Finance Desk – Welcome to the world of Indian mutual funds — where your great-grandfather’s paper units are still lost in a cupboard somewhere, and unclaimed assets are chilling to the tune of ₹1.3 lakh crore. Enter blockchain, the tech superhero we keep hyping but rarely let out of the lab.
So, the big question: Can blockchain revolutionise mutual fund ownership in India?
Short answer: Yes.
Long answer: Yes, but only if we stop being scared of technology and paperwork ghosts.
Tokenization: Bye-Bye, Paper Drama
Imagine if mutual fund units were digital tokens you held in your digital wallet. No more “Dad bought some fund in 1998 but didn’t tell anyone” stories. Blockchain could give investors full control — minus the file folders and missing nominee forms.
And hey, smart contracts could automate the boring stuff — dividends, compliance, paperwork — basically firing the “middleman uncle” who delays everything.
Real-Time Settlements: T+What?
Currently, transferring units takes T+1 or T+2 days, because why not drag it out? Blockchain says: “Instant or bust.”

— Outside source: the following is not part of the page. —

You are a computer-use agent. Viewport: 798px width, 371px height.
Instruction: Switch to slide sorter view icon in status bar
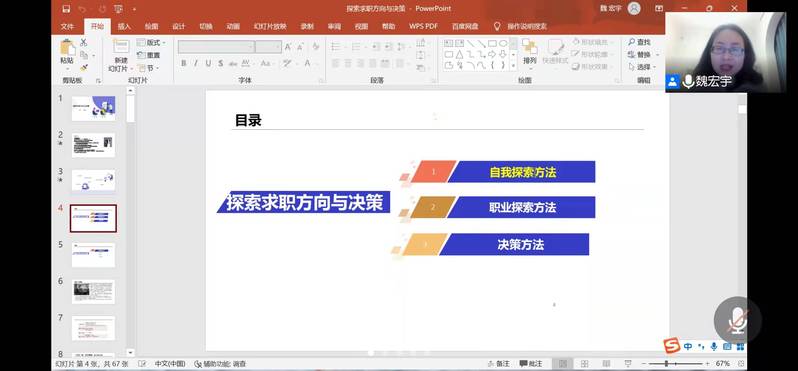coord(585,364)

Imagine buying or transferring mutual funds like sending a WhatsApp message — fast, clean, and no one asking you for a cancelled cheque.
Tamper-Proof? Yes Please.
Once something’s on the blockchain, it stays there. You can’t “accidentally” misplace it or “conveniently” forget about it. Everyone — investors, fund managers, regulators — sees one honest version of the truth. For once.
Big Numbers, Bigger Headaches
With over 23.83 crore mutual fund accounts (yes, that’s a LOT), the system has to scale like a pro. Public blockchains might wheeze under that weight, so private ones with selected validators may step in — think of it as VIP entry, but for your investments.

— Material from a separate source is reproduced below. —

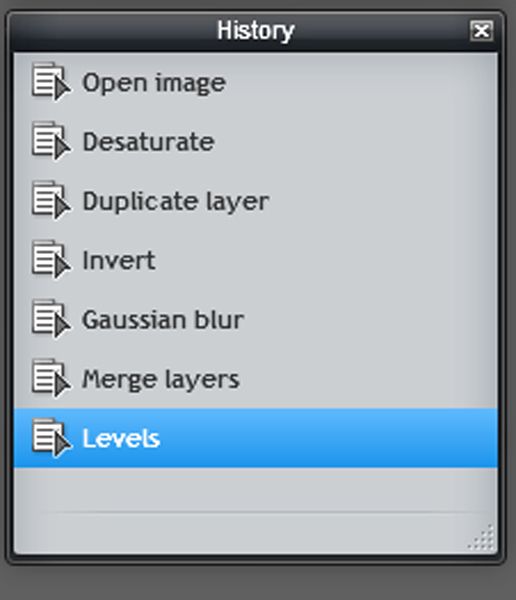Go back to the Gaussian blur step

[256, 320]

Regulation: Still Loading…
Of course, none of this matters if the rules stay from 1992. We’ll need regulators to stop sipping chai and start drafting laws for tokenized securities. No legal green light = no tech revolution. Simple.
Privacy on the Blockchain? Ironic, But Doable.
Blockchain is super transparent — which is great until your neighbour knows how much you SIP every month. So, we’ll need a hybrid system: privacy on the outside, decentralisation on the inside. A bit like hiding your money under a mattress, but digitally secure.
And What About Tier 2 & Tier 3 Cities?
Here’s the twist: More than 50% of SIPs come from small towns. That’s right, Bharat is investing. But if we want blockchain to really take off, the interface has to be so simple even your nani can use it — ideally without needing a 2-hour YouTube tutorial.